===== Supplied data =====

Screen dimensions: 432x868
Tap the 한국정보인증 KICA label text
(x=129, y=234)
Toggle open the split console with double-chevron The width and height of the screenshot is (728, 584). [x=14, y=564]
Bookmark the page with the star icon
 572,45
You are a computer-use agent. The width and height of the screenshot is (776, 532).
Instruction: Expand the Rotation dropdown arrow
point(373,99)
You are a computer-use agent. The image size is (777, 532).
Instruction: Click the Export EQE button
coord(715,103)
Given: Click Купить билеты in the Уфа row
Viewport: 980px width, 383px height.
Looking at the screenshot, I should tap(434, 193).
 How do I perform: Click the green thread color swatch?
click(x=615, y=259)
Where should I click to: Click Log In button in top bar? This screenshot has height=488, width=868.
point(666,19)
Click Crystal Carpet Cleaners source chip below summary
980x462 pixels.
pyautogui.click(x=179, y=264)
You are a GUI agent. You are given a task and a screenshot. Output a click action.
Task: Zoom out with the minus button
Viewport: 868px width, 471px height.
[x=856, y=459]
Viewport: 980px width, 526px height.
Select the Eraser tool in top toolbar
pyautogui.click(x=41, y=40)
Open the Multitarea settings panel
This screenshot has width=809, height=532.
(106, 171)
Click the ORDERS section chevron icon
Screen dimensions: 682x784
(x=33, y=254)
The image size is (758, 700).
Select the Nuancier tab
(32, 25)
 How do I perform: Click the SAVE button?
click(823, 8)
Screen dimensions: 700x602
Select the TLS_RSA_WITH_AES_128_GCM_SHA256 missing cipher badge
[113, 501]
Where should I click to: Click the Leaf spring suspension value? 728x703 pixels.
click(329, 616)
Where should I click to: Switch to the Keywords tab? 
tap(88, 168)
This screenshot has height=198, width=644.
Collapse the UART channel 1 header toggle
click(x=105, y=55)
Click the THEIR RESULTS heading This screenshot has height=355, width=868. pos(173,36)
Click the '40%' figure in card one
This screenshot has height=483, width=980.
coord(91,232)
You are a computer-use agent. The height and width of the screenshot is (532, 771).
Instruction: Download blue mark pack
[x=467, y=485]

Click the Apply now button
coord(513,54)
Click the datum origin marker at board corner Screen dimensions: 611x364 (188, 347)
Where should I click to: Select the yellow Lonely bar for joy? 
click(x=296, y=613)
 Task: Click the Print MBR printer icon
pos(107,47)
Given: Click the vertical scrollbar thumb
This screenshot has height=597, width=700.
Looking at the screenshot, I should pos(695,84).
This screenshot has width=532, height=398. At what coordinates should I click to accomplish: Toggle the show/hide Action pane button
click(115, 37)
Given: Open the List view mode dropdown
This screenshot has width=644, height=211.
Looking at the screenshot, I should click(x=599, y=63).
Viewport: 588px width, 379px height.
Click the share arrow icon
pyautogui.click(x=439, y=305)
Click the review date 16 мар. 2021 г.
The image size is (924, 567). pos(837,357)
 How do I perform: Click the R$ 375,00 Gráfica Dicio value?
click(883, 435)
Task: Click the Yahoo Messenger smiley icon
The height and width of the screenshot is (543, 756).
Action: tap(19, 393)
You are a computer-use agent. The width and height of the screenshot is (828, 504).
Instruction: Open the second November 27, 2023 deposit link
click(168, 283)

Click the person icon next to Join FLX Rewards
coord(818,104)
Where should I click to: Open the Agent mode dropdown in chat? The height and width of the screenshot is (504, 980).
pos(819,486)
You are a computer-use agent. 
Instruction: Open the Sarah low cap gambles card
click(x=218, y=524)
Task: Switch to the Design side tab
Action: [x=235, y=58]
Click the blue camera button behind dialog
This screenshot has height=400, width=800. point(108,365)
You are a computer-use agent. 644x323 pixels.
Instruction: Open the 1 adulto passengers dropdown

=====

• Exercise aim: Return the full data, every line of it, with nothing altered.

• Reply to the task:
Screen dimensions: 432x868
Tap the 한국정보인증 KICA label text
(x=129, y=234)
Toggle open the split console with double-chevron The width and height of the screenshot is (728, 584). [x=14, y=564]
Bookmark the page with the star icon
 572,45
You are a computer-use agent. The width and height of the screenshot is (776, 532).
Instruction: Expand the Rotation dropdown arrow
point(373,99)
You are a computer-use agent. The image size is (777, 532).
Instruction: Click the Export EQE button
coord(715,103)
Given: Click Купить билеты in the Уфа row
Viewport: 980px width, 383px height.
Looking at the screenshot, I should tap(434, 193).
 How do I perform: Click the green thread color swatch?
click(x=615, y=259)
Where should I click to: Click Log In button in top bar? This screenshot has height=488, width=868.
point(666,19)
Click Crystal Carpet Cleaners source chip below summary
980x462 pixels.
pyautogui.click(x=179, y=264)
You are a GUI agent. You are given a task and a screenshot. Output a click action.
Task: Zoom out with the minus button
Viewport: 868px width, 471px height.
[x=856, y=459]
Viewport: 980px width, 526px height.
Select the Eraser tool in top toolbar
pyautogui.click(x=41, y=40)
Open the Multitarea settings panel
This screenshot has width=809, height=532.
(106, 171)
Click the ORDERS section chevron icon
Screen dimensions: 682x784
(x=33, y=254)
The image size is (758, 700).
Select the Nuancier tab
(32, 25)
 How do I perform: Click the SAVE button?
click(823, 8)
Screen dimensions: 700x602
Select the TLS_RSA_WITH_AES_128_GCM_SHA256 missing cipher badge
[113, 501]
Where should I click to: Click the Leaf spring suspension value? 728x703 pixels.
click(329, 616)
Where should I click to: Switch to the Keywords tab? 
tap(88, 168)
This screenshot has height=198, width=644.
Collapse the UART channel 1 header toggle
click(x=105, y=55)
Click the THEIR RESULTS heading This screenshot has height=355, width=868. pos(173,36)
Click the '40%' figure in card one
This screenshot has height=483, width=980.
coord(91,232)
You are a computer-use agent. The height and width of the screenshot is (532, 771).
Instruction: Download blue mark pack
[x=467, y=485]

Click the Apply now button
coord(513,54)
Click the datum origin marker at board corner Screen dimensions: 611x364 (188, 347)
Where should I click to: Select the yellow Lonely bar for joy? 
click(x=296, y=613)
 Task: Click the Print MBR printer icon
pos(107,47)
Given: Click the vertical scrollbar thumb
This screenshot has height=597, width=700.
Looking at the screenshot, I should pos(695,84).
This screenshot has width=532, height=398. At what coordinates should I click to accomplish: Toggle the show/hide Action pane button
click(115, 37)
Given: Open the List view mode dropdown
This screenshot has width=644, height=211.
Looking at the screenshot, I should click(x=599, y=63).
Viewport: 588px width, 379px height.
Click the share arrow icon
pyautogui.click(x=439, y=305)
Click the review date 16 мар. 2021 г.
The image size is (924, 567). pos(837,357)
 How do I perform: Click the R$ 375,00 Gráfica Dicio value?
click(883, 435)
Task: Click the Yahoo Messenger smiley icon
The height and width of the screenshot is (543, 756).
Action: tap(19, 393)
You are a computer-use agent. The width and height of the screenshot is (828, 504).
Instruction: Open the second November 27, 2023 deposit link
click(168, 283)

Click the person icon next to Join FLX Rewards
coord(818,104)
Where should I click to: Open the Agent mode dropdown in chat? The height and width of the screenshot is (504, 980).
pos(819,486)
You are a computer-use agent. 
Instruction: Open the Sarah low cap gambles card
click(x=218, y=524)
Task: Switch to the Design side tab
Action: [x=235, y=58]
Click the blue camera button behind dialog
This screenshot has height=400, width=800. point(108,365)
You are a computer-use agent. 644x323 pixels.
Instruction: Open the 1 adulto passengers dropdown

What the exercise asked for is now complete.